═════ Task material ═════

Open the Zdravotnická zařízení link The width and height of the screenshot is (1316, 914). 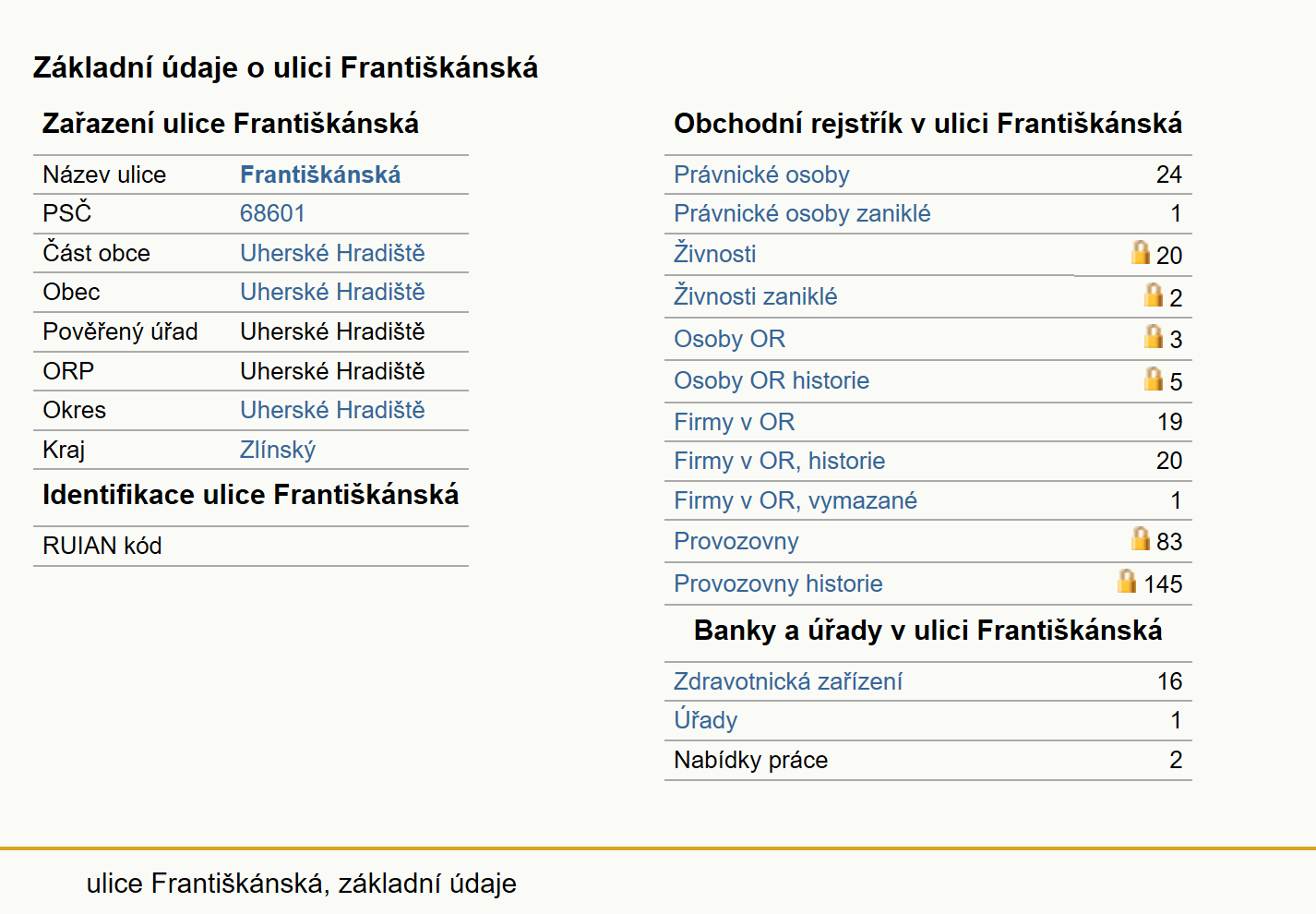coord(788,681)
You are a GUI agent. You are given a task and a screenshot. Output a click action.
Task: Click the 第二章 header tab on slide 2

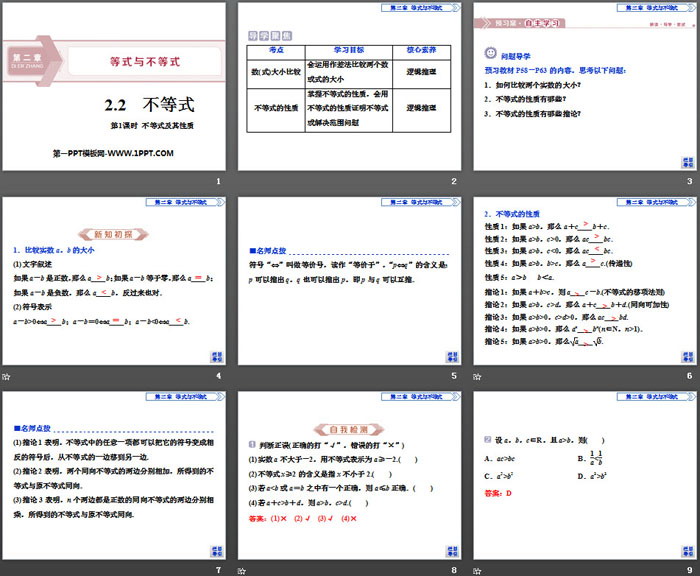(x=419, y=7)
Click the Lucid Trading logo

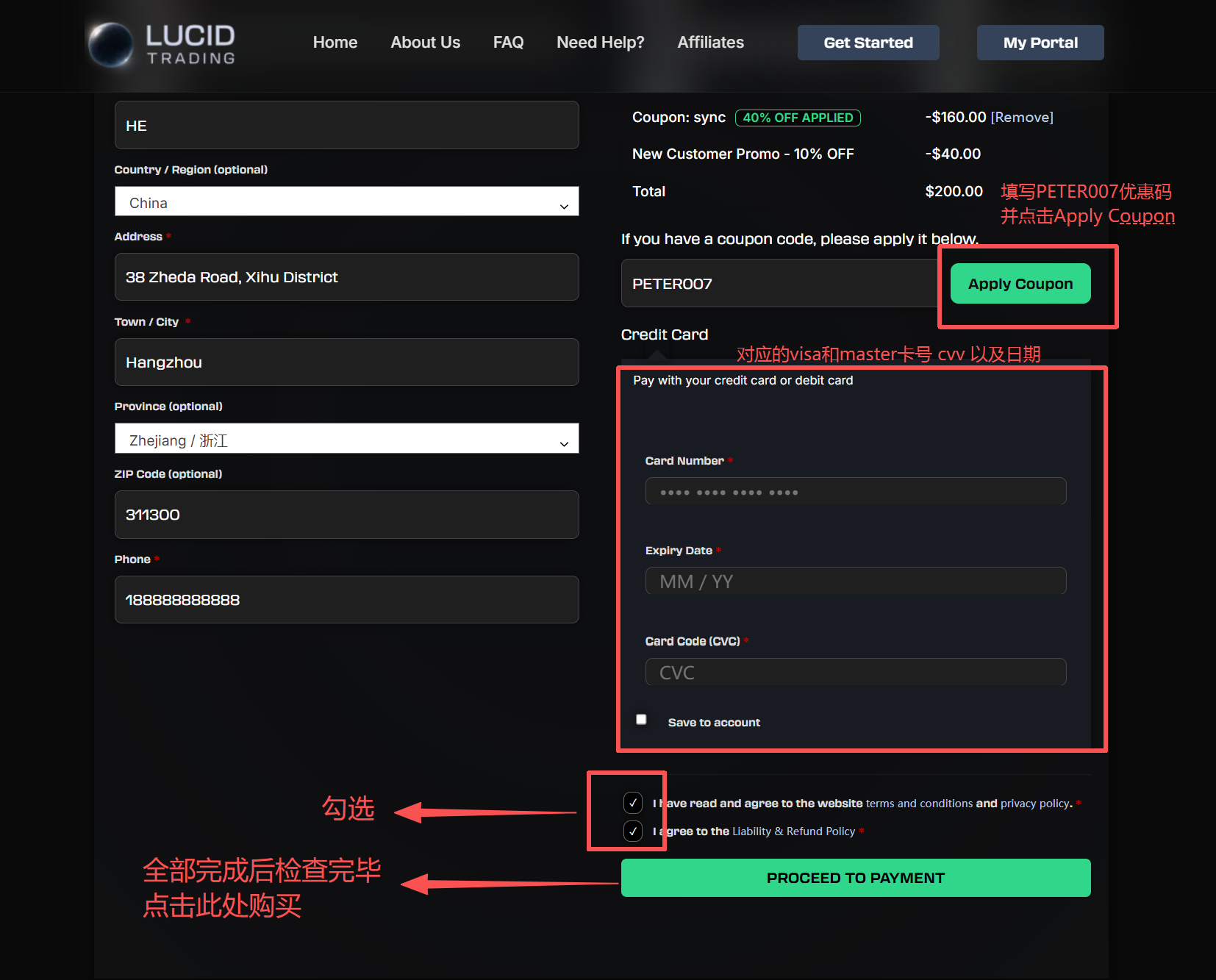tap(162, 44)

═════

All that is needed is the span from the line with "Task: Click the 第二章 header tab on slide 2" through the last line of the material above, reproduced exactly and free of pictures.

:: Result of this exercise ::
Task: Click the 第二章 header tab on slide 2

(x=419, y=7)
Click the Lucid Trading logo

tap(162, 44)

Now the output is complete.